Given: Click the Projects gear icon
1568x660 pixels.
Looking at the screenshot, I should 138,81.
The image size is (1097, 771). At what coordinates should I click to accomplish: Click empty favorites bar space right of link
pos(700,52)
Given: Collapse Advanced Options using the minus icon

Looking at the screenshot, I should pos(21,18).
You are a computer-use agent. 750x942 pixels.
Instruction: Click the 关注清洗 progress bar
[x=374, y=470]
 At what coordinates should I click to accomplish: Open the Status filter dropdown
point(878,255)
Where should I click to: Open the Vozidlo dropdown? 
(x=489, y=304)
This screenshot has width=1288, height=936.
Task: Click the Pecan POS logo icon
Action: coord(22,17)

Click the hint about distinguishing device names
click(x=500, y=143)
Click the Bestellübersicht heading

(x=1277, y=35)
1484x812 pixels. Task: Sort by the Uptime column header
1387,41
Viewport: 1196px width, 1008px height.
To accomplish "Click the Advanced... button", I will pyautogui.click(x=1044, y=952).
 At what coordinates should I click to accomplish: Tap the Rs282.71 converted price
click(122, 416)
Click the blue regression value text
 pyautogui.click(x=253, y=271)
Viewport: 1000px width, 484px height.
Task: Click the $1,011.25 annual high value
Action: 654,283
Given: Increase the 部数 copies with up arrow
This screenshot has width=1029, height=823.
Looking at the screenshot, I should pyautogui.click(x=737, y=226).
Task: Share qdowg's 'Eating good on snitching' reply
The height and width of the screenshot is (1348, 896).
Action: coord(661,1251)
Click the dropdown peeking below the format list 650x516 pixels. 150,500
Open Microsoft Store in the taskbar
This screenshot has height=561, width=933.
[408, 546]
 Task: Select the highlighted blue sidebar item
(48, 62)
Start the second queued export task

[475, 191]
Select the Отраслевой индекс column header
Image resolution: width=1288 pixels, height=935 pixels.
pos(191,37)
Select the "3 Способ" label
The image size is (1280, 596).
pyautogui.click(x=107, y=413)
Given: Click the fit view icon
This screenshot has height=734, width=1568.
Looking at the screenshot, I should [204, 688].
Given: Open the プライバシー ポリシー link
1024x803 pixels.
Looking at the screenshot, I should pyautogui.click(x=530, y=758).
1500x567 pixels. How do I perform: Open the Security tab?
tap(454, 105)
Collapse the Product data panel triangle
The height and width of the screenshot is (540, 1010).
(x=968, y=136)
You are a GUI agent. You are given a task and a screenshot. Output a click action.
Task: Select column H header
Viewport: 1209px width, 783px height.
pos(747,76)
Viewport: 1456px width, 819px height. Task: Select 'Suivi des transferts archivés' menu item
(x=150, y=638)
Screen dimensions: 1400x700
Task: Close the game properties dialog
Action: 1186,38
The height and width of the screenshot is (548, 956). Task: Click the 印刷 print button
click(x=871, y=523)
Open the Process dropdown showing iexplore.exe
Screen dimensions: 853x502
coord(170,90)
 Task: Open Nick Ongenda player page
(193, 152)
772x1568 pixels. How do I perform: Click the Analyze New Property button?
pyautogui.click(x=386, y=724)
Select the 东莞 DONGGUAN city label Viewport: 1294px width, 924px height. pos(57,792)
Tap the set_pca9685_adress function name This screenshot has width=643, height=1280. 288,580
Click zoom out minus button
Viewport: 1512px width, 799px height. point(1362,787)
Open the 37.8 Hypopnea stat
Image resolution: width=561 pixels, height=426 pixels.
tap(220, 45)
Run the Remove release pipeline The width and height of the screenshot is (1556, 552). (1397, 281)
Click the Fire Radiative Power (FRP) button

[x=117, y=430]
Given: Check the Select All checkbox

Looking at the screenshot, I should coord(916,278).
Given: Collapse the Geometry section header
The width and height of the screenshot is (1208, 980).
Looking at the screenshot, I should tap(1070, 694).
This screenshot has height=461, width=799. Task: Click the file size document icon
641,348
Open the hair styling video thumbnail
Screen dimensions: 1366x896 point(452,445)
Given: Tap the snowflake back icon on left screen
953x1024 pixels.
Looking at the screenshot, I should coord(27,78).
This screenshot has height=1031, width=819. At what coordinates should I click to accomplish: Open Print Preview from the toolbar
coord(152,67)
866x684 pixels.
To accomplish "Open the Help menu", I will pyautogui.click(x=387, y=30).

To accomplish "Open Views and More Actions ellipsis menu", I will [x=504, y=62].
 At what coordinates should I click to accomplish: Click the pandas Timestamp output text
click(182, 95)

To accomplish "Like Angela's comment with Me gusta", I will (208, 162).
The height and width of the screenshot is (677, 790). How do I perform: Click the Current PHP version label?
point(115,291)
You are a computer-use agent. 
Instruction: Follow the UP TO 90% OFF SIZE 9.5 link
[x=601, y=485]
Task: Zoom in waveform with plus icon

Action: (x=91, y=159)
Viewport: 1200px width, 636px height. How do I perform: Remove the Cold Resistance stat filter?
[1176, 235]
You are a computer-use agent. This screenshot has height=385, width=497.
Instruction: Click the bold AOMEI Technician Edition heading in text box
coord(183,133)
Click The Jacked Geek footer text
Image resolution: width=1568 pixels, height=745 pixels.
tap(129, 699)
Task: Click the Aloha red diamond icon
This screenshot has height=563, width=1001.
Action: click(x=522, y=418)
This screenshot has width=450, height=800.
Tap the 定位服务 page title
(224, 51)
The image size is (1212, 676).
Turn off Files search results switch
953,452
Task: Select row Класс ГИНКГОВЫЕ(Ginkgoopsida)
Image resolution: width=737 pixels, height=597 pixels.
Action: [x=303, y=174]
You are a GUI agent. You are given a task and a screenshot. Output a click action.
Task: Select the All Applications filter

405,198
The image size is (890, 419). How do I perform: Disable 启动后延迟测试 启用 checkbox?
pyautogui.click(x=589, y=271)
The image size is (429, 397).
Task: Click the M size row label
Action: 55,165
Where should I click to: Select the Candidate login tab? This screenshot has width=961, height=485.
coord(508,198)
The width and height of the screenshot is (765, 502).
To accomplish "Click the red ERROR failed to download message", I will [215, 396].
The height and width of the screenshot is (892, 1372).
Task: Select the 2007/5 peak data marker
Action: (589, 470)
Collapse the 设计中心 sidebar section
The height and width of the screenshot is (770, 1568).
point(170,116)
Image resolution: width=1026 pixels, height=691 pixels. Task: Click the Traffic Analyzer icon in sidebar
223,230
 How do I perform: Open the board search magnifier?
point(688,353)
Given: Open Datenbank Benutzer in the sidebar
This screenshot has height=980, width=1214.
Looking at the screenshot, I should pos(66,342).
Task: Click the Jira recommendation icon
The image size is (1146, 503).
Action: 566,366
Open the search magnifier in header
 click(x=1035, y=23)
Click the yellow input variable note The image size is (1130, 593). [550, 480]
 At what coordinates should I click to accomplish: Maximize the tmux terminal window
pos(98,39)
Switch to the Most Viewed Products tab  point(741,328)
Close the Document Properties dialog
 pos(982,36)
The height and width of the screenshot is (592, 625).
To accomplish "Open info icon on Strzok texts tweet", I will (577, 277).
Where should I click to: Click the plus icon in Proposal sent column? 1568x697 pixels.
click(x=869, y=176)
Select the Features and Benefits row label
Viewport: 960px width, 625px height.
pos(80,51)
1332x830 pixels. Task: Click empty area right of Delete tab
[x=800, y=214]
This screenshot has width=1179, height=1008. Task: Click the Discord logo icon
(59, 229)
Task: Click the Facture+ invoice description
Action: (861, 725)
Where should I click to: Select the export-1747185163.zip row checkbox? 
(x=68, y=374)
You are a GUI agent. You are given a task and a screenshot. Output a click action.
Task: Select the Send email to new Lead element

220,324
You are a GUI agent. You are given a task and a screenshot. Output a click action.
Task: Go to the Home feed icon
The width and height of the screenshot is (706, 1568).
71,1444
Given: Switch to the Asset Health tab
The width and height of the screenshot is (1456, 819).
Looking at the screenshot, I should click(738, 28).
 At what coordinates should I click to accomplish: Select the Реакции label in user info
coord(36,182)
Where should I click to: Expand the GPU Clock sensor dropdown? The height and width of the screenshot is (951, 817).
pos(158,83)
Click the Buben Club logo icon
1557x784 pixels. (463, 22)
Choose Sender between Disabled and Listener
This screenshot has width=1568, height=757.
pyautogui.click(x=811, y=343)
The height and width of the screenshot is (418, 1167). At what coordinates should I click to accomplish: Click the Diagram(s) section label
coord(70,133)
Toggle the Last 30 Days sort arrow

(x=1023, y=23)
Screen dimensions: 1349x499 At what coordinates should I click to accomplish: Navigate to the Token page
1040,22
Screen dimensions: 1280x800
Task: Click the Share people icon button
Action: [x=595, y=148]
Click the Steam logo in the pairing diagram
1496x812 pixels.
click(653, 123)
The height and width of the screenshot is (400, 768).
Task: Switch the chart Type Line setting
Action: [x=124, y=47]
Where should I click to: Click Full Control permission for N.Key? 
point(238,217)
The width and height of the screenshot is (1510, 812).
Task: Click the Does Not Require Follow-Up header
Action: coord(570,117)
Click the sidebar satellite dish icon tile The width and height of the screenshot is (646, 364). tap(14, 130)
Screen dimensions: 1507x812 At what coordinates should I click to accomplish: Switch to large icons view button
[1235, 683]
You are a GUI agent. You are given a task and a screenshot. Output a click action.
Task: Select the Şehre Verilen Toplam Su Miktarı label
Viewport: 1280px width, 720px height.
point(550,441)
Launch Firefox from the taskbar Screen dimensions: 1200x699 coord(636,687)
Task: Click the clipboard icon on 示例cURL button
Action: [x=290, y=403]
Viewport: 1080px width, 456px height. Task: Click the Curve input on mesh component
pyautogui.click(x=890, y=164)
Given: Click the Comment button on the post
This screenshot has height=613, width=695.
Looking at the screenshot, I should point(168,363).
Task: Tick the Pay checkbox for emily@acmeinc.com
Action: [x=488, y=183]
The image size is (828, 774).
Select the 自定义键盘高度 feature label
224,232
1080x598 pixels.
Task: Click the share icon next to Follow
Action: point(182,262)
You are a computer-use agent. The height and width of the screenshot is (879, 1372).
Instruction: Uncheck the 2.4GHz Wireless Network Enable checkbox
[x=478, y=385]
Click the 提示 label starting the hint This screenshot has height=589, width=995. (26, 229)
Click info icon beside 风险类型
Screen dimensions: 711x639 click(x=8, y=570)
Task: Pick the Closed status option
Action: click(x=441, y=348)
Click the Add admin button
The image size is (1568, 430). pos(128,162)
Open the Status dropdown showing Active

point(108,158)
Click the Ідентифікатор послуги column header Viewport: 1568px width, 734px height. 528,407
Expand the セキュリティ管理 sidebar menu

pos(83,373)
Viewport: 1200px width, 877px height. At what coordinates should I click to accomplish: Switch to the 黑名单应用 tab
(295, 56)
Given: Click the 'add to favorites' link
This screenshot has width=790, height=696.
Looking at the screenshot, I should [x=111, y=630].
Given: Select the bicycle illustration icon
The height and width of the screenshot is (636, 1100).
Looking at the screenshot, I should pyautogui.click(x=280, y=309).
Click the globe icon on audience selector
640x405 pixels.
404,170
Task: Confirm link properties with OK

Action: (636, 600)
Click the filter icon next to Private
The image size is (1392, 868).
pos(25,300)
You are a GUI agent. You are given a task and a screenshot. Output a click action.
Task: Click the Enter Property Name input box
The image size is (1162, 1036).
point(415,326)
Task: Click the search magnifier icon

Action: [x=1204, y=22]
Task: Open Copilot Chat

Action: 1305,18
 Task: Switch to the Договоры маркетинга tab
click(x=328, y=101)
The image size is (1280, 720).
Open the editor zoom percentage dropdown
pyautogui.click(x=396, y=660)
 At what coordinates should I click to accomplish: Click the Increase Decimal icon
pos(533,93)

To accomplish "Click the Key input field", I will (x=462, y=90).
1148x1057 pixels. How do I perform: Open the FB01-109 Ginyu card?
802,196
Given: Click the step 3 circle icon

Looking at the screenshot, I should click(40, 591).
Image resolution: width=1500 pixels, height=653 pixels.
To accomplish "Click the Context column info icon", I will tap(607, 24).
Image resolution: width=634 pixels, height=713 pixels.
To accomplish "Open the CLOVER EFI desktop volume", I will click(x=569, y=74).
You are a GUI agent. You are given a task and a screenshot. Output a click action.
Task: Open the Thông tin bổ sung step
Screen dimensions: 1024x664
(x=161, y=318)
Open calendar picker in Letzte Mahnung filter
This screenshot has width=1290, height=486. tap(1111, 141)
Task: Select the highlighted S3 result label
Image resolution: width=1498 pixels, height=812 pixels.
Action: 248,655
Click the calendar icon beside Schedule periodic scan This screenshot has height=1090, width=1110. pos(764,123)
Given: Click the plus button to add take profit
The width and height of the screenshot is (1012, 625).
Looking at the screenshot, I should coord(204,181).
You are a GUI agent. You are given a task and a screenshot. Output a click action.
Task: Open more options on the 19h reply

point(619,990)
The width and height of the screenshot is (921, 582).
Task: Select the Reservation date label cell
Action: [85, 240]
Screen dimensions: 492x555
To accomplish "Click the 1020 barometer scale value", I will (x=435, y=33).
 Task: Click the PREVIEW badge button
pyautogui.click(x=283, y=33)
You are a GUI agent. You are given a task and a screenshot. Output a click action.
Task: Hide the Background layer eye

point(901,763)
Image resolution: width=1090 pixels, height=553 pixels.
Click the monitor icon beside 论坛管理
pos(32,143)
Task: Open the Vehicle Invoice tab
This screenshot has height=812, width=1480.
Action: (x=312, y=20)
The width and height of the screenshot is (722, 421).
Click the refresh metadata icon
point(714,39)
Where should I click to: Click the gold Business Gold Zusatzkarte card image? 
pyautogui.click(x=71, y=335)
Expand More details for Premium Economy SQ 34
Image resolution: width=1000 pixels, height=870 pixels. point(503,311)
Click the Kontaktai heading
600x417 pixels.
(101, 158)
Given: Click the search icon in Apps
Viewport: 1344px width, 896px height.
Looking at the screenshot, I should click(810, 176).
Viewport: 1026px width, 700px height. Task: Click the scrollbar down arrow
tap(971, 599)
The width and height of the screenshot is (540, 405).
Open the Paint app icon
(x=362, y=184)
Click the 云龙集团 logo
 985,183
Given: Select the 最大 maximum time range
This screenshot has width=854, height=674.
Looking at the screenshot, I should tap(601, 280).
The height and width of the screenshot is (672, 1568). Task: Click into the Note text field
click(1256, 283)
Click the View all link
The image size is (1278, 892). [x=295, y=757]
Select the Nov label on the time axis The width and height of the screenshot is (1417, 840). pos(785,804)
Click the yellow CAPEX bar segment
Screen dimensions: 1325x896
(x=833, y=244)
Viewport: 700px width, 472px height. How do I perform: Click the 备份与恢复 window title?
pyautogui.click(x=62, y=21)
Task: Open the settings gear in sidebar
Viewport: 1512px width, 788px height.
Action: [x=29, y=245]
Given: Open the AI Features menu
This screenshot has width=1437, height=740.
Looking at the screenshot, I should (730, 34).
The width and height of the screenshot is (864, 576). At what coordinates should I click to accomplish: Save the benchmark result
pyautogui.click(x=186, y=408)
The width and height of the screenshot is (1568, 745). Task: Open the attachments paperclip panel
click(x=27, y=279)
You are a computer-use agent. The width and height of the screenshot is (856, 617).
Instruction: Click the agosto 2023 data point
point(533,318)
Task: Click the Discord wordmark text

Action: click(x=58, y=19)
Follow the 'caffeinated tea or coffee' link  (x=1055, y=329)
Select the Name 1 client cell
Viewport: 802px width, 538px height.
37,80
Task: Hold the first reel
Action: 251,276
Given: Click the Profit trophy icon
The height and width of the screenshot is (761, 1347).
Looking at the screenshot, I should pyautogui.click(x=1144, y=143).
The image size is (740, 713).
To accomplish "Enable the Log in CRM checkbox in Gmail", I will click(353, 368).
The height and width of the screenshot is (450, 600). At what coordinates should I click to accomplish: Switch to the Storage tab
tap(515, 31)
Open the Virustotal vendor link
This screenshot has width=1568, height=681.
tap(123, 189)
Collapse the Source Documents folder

━━━━━━━━━━━━━━━━

§ TRY IT
A bare number is expected: how many lines above contain the word "Features"?

§ SOLUTION TO THIS EXERCISE
2